Ellen’s victory is assured not by acquiring the kind of technical scientific knowledge represented by Judy Peterson or Einstein, but by the popular knowledge represented by Bill Nye. Bill Nye is a television personality who makes science easy to learn. He does not have a Ph.D. He does not need expensive equipment or laboratories to conduct his experiments, but requires only aluminum foil, a candle, and a clothes pin. Bill is an ordinary person. He is, after all, Bill Nye, the Science Guy who has the common, practical knowledge that is really all that is needed to prevail.

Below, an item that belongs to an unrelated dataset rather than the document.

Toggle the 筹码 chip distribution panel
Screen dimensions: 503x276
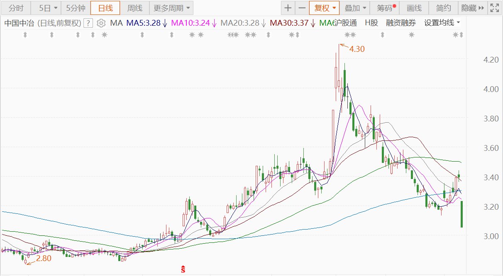[386, 8]

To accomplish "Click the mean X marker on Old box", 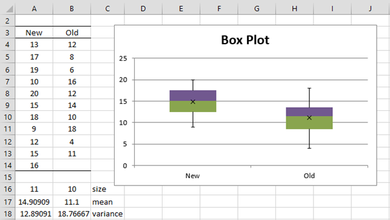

Certainly, no one questions the value, indeed the necessity, of technical knowledge in debate over important questions of public policy. Whether addressing issues over stem cell research, bioterrorism, or energy policy, technical expertise constitutes a critical component in informed discourse and deliberation. What concerns us, however, are the consequences that may emerge when the wealth and power of corporate voices combine with sophisticated multimedia presentations that divert audience attention from serious issues of public policy. “Ellen’s Energy Adventure” is just one such example. While appearing to address one of the most vital issues of contemporary society, “Ellen” diffuses that issue’s importance through that “special Disney flair” that Birnbaum so extolled. In doing so, we believe that public discourse is ill-served, that scientific and technical knowledge is diminished and made less important to such critical issues, and that the ability of citizens to participate in the broader public discussion is marginalized. In providing this critique of the “Universe of Energy” at Epcot, we seek to forestall that day when, as Goodnight feared, “deliberative argument may become a lost art.”
As we leave Epcot to return to the Orlando airport in our rental car, we notice that the gas gauge hovers on empty and decide that we need to refuel as soon as possible. We are not certain if we can make it Orlando, and look for the first convenient gasoline station. We find it, of course, still within the confines of Disney World (where all needs are met in form or another); and it is, as are all of the service stations within the “Wonderful World of Disney,” presented by ExxonMobil.


NOTES

[i] A tenth pavilion, under construction but not yet complete at the time of our most recent visit, in February 2002, will focus on space travel.
[ii] It should be noted that four of the top four themeparks in attendance were Disney parks, with only Tokyo Disneyland, the Magic Kingdom at Walt Disney World, Disneyland in Anaheim, CA, Disneyland, Paris, and Everland in Kyonggi-Do, South Korea, besting Epcot. Seven of the top ten were Disney parks. See: “International Association of Amusement Parks and Attractions.”